Exercise input —
BEGIN

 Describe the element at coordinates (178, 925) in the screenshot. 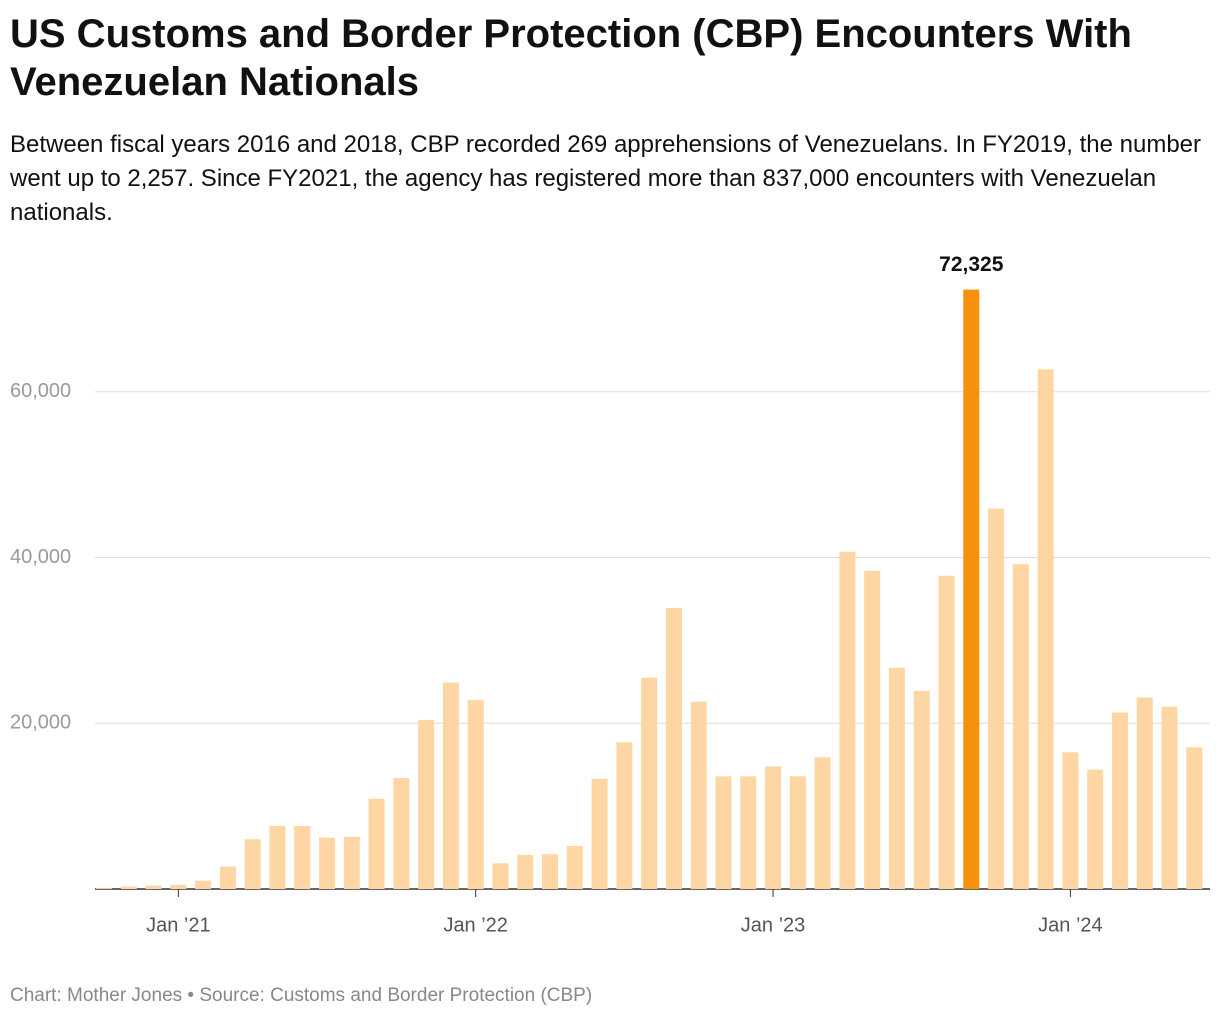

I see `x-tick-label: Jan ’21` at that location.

END
BEGIN

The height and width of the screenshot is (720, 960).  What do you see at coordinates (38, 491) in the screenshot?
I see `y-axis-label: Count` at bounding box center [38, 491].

END
BEGIN

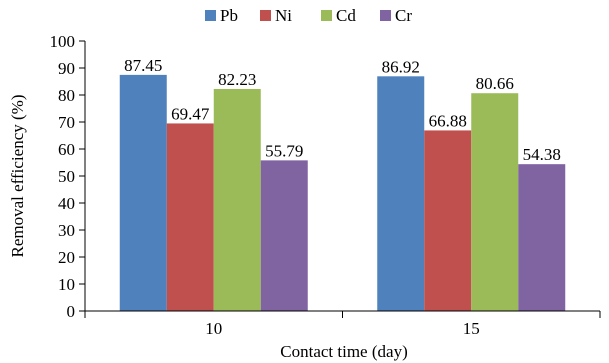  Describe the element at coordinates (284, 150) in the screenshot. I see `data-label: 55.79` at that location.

END

What is expected —
Starting at the line that has "The height and" and stopping after the line that has "center [38, 491].", write those lines out again with "width" renamed to "breadth". Change nothing else.

Written answer —
The height and breadth of the screenshot is (720, 960).  What do you see at coordinates (38, 491) in the screenshot?
I see `y-axis-label: Count` at bounding box center [38, 491].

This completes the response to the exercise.